- Your assignment:
Throughout the listing below, copy each line containing "agent".

- Data under study:
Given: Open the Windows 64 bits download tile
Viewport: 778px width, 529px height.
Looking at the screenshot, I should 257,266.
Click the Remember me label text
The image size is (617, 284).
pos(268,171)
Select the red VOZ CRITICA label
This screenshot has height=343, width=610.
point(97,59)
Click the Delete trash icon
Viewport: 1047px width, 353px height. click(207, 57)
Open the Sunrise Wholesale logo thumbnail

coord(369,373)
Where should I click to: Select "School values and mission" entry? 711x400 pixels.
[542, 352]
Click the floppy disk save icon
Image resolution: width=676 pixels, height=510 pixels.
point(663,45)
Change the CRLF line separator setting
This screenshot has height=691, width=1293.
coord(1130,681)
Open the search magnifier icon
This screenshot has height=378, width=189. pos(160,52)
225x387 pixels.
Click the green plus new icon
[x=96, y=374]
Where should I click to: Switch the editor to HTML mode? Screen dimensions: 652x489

==

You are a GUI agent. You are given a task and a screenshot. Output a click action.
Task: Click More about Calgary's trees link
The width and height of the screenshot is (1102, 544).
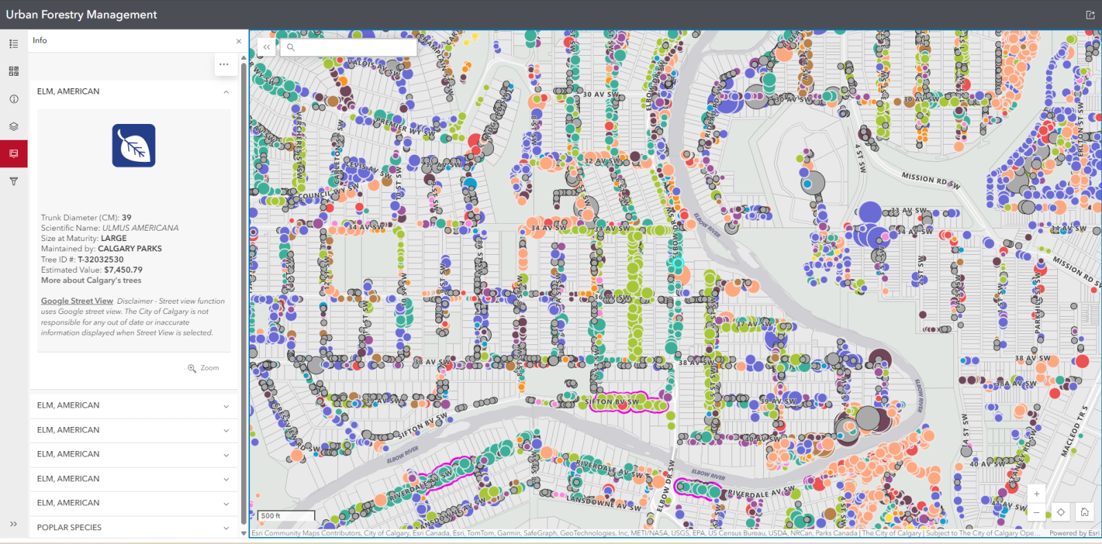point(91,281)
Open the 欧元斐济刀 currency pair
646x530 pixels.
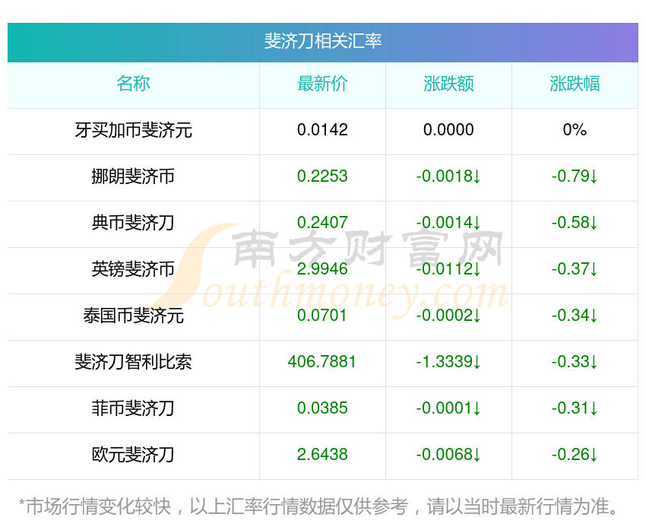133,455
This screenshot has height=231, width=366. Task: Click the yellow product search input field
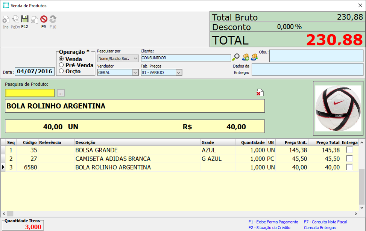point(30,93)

---

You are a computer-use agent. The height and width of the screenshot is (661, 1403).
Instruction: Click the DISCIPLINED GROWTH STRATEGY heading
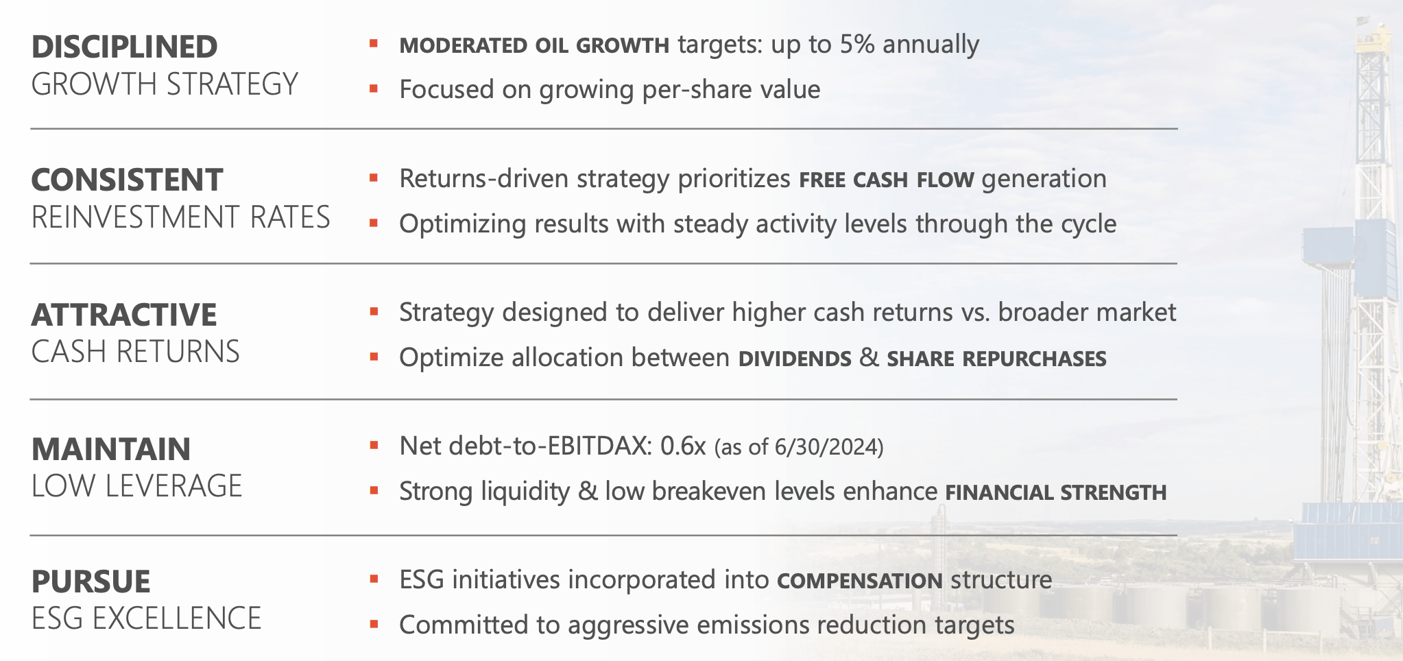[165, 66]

- Problem solution:
You are a GUI agent. You are given a task and a screenshot. Output a click action.
You are a computer-use agent. The height and width of the screenshot is (661, 1403).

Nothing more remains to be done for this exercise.